Nevertheless, my dad was coming back from Waco, thousands of miles away, and I joyfully tossed my little red tractor into the upstate New York dirt when I saw the old station wagon pulling up the driveway. He brought us cowboy hats and big news. We were moving, and everybody was excited.


That is the only happy memory I have of my father. One happy memory over more than 40 years. My others were tainted with regret…or more like homesickness. Our house stopped feeling like home when he got his own apartment across town. When he moved back in six or seven years later, I had fully expected that feeling to go away. I mean, the idea of my dad represented home, so naturally I expected to feel at home when he and my mom remarried. We didn’t have time to settle in. He left again within the year. He was always leaving. He always had somewhere else to be.

A Strange Call

I got a very strange call a couple of years ago. It was from my step-brother. Not only had it been around 30 years since I had seen him, I was amazed he got my phone number. I still can’t be sure how he found me, but he asked me to come see my dad. It was mysterious and strange, and I almost didn’t go, but I went over to his house…my dad’s house, the home he made with another family, the place my step-brothers still call home. My dad wanted to be somewhere else.

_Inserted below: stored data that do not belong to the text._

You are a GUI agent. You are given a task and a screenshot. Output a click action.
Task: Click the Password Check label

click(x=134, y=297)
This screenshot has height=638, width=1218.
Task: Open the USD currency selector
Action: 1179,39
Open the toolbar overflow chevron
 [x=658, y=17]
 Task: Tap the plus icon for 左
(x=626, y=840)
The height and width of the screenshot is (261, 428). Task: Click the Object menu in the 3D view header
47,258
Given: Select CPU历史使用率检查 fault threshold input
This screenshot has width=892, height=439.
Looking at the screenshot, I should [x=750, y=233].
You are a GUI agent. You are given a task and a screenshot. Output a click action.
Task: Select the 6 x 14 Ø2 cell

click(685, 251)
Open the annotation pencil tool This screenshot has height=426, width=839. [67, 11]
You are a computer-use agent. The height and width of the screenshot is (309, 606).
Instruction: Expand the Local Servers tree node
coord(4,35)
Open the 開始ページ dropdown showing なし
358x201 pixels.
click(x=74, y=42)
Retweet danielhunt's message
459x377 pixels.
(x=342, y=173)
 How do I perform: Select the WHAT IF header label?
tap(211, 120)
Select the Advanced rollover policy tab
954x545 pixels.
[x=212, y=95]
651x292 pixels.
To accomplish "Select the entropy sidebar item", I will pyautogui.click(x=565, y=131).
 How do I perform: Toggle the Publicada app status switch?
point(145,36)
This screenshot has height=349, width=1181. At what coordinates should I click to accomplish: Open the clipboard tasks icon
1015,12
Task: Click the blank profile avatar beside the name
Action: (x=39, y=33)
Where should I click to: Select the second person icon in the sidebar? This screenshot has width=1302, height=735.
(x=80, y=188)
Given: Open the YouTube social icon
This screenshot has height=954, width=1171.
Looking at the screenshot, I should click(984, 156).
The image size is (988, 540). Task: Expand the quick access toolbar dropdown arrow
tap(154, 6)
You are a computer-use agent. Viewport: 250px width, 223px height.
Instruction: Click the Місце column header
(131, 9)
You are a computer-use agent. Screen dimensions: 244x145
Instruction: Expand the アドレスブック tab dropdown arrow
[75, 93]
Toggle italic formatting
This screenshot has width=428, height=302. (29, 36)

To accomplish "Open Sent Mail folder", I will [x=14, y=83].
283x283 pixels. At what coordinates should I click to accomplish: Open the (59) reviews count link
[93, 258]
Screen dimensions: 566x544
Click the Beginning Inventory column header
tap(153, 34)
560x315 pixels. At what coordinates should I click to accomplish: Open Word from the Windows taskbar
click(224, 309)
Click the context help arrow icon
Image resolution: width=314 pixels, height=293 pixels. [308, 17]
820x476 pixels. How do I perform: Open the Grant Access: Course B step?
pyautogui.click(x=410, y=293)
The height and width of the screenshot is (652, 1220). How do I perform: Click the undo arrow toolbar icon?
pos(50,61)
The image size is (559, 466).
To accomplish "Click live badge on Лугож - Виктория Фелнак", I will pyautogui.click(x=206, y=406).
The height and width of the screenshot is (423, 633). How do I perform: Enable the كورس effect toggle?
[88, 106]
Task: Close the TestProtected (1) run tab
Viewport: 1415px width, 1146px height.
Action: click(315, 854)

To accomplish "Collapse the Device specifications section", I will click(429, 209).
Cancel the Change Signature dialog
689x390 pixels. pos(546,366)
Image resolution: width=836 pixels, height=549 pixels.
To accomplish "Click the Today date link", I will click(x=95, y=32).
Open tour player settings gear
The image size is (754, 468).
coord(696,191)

My step-mother and her sons were caring for him, feeding him, giving him liquid morphine for his excruciating pain. My dad was dying. He couldn’t speak and could barely move other than occasionally moaning and writhing in pain. I wasn’t sure he could even understand me when we talked to him. When we got up to go, he tried to stand up. He couldn’t stand, and they hadn’t been able to move him in days, but he wanted to walk us to the door. He wanted to be a good host there in his home. In that moment I understood why missing him felt more like homesickness.  


My step-brothers were devoted to him.  Their children came to see my dad because they loved him too.  While we visited my dad’s death bed, I watched his grieving family care for him tenderly and so very kindly.  He had raised my three step-brothers. He stayed with them.

He Had Always Been A Good Dad…Just Not to Me

All my life I had assumed my dad was no good for always leaving and that I was damaged goods and could never be a great dad because of it, but the truth was so different.  He had always been a good dad…just not to me. You see it is entirely possible to be an amazing dad, to do all the right things, and in the end your adult children might still resent you.  It is, however, impossible to be a cruddy dad and have your adult children love you and be tenderly devoted to you. In that moment when I finally understood, as he lay there longing for Heaven, I forgave him for wanting to be somewhere else – I forgave him for wanting to go home.